Step 1. For each minority sample (let’s call it as min_s), calculate its m nearest neighbors (including the majority samples). The number of majority samples in its m nearest neighbors is denoted by maj_num in which 0 <= maj_num <= m
Step 2. In this step we’ll specify whether min_s is a borderline sample using the following conditional rules:
I. If maj_num = m, then all the nearest neighbors of min_s are majority samples. In this case, min_s is considered as noise and will not be processed in the following steps.
II. If m / 2 <= maj_num <= m, then the majority samples occupy more than 50% of the nearest neighbors of min_s (the number of majority samples is larger than the number of minority samples). In this case, min_s is proned to be misclassified and therefore considered to be included in the list of borderline samples (borderline_samples).
III. If 0 <= maj_num < m / 2, then min_s is not considered to be the borderline sample. In this case, min_s will not be processed further.

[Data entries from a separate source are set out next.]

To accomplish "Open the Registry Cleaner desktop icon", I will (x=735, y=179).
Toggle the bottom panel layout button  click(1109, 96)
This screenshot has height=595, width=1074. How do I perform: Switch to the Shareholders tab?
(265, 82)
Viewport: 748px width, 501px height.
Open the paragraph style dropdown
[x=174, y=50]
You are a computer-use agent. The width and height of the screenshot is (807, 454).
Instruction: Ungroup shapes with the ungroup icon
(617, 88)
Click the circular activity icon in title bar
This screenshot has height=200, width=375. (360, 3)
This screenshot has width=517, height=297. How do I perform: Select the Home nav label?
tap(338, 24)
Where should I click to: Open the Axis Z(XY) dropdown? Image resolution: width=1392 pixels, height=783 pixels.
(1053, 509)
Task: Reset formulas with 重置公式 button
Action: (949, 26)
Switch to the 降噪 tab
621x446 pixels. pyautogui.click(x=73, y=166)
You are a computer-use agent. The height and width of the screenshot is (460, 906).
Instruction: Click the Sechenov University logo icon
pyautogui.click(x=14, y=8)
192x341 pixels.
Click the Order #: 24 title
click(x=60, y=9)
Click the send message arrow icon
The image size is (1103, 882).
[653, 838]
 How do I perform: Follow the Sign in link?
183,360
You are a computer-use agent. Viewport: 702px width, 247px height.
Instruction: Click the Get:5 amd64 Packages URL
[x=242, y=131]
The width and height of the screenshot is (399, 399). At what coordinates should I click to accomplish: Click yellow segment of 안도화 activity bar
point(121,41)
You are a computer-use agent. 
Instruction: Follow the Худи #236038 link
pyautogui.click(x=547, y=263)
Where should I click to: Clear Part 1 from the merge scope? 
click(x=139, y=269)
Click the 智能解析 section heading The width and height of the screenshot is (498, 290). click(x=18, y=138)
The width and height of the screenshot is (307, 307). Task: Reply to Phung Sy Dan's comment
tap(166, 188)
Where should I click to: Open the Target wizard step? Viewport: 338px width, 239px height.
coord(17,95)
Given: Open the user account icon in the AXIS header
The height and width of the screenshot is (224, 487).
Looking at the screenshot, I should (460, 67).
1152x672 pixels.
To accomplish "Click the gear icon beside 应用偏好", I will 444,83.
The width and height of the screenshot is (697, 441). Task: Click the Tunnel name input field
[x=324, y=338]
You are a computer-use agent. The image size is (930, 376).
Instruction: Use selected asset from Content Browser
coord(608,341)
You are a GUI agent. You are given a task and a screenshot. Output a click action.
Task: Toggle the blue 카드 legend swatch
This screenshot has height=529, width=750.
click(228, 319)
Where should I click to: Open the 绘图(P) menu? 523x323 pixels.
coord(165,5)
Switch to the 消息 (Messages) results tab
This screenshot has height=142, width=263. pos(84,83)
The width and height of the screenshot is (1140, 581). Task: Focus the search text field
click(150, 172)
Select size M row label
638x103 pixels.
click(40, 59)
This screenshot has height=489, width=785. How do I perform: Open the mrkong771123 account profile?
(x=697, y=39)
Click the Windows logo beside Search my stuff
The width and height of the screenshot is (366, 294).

Step 3. For each minority sample (b_sample) in borderline_samples, do the followings:
a) Find its k nearest neighbors (only includes the minority samples)
b) Randomly select x nearest neighbors from its k nearest neighbors (1 <= x <= k)
c) For each sample in the x nearest neighbors (x_nearest):
c.1) Calculate the difference between b_sample and x_nearest (diff_b_sample_x). The output is in the form of feature vector
c.2) Multiple diff_b_sample_x with a random number between 0 and 1. Suppose the output of this multiplication step is multi_diff_randnum
c.3) Add multi_diff_randum to b_sample
I hope this post might give you a basic understanding of borderline-SMOTE01 algorithm. Feel free to comment if you found any irrelevant or missing information.